If they have a bilateral condition and they are only being treated on one side, I think it should still be the bilateral diagnosis. They do have the dx on both sides and the fact it's on the right side does affect treatment of the left side even if the RT side is not being worked on at the time.

I agree...

My personal opinion is report what is documented. My feeling are if the physician documents it, it is relevant, and needs to be reported exactly as documented. Bilateral primary osteoarthritis is more difficult to manage than if only one side is affected and it is not an accurate statement to say the osteoarthritis is unilateral.
 
And if the provider performed a procedure on only one side this week and the opposite side the next week, then too many times the second service denied as an inclusive service despite the use of the modifier.

I know everyone hates appeals and that insurance companies are wrong all the time but I don't think we should be less specific on a diagnosis because it makes it easier to get the claim paid. The insurance company need to fix their systems if thy are ignoring laterality modifiers.
 
I was not implying that you be less specific just to get the claim paid.. I was stating the opposite. That is be specific for the what was exactly treated at the encounter and the claim will naturally be paid. If the bilateral condition was not treated then code what was treated. Just because a patient has a given condition does not mean we code it. You what is managed controlled or treated. That was my point.
 
Bilateral vs unilateral

I agree with Debra on this one! I think of this the same way as cancer coding, where this subject comes up frequently. the doctor knows the patient has bilateral OA,but he is currently only checking on the one side; maybe for further treatment or because the patient has more pain on that side. Like cancer coding, the cancer site receiving care is the primary reason for the visit, so it should be coded first even if it isn't the primary cancer. it is the focus/reason/medical necessity for that visit. All other diagnoses are secondary.

Granted, I work in radiology where these things are a little more tidy in the documentation, and there are some differences in choosing the first listed diagnosis. I hope this helps!

Amy Meyers, CPC, ICD-10 certified
 
Interesting opinions and all may be valid depending on your internal coding policies. My suggestion is, I would ask and see if there are internal policies suggesting that you code by site when coding. I do not think ICD-10 general guidelines support coding osteoarthritis by site being treated or there would not be a need for unspecified codes.

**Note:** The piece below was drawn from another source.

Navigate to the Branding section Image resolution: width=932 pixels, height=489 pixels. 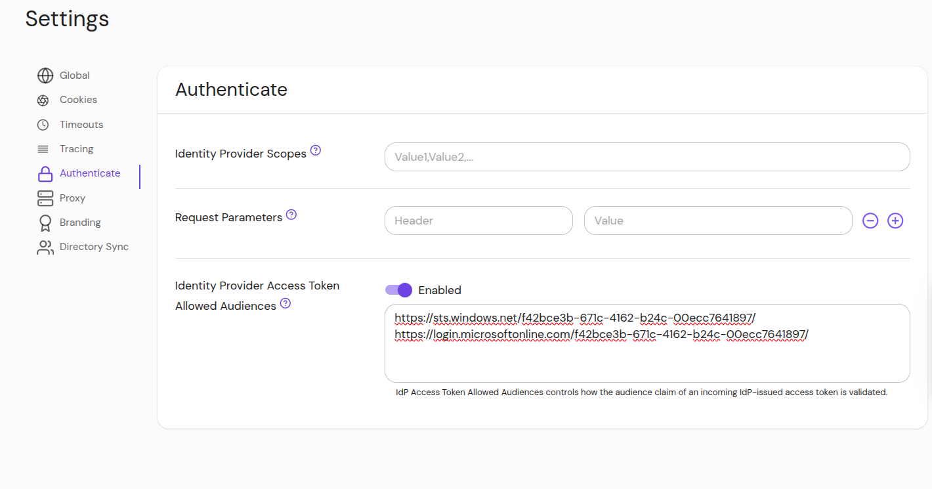tap(80, 222)
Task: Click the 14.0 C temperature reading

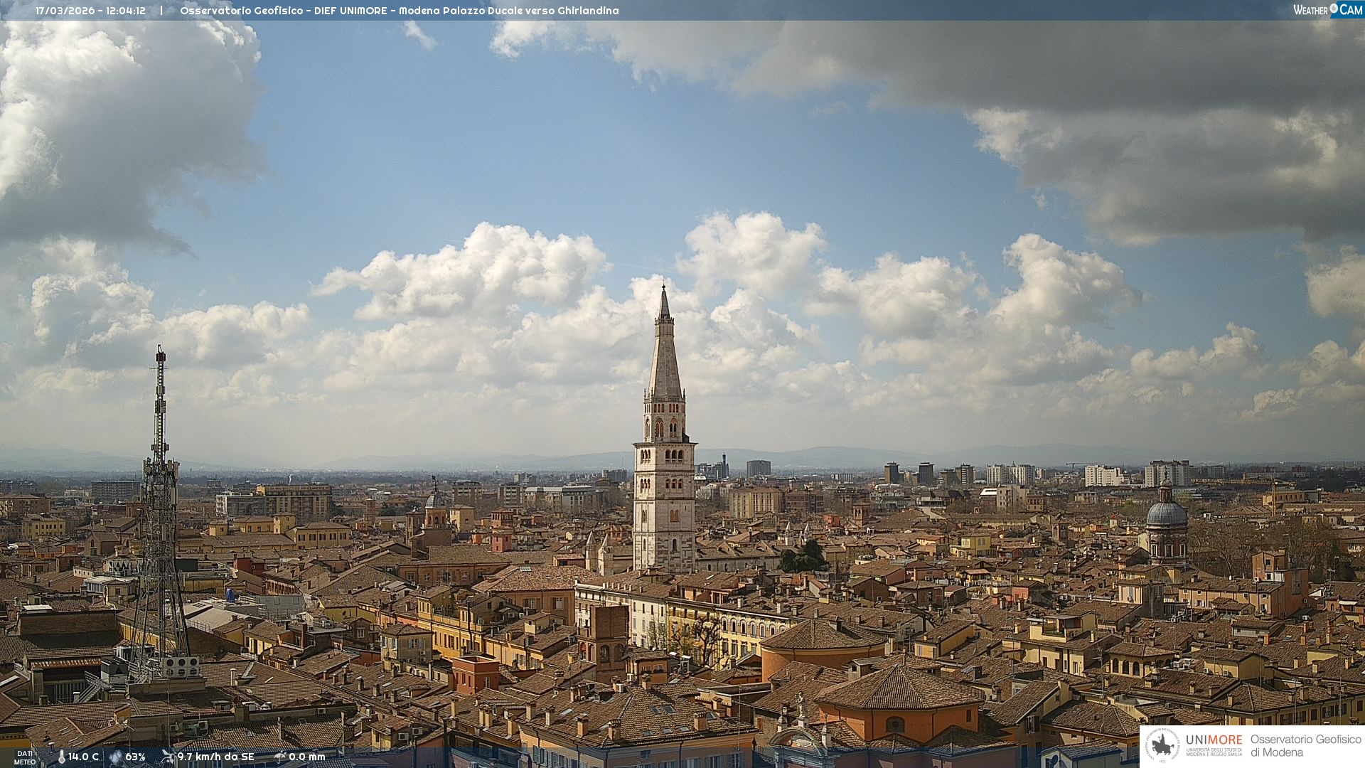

I tend to always lean toward coding exactly what is documented and never assume anything. If the osteoarthritis is in both knees how do we actually know which side is being treated? The doctor could be treating the right but monitoring the left.

I also code radiology and we may have one x-ray flow through today and another 2 days from now. Both for the same date of service. If these were bilateral x-rays and we coded one to RT and one to LT when a bilateral code exist and a bilateral condition was documented, I would count this as invalid coding in my audit.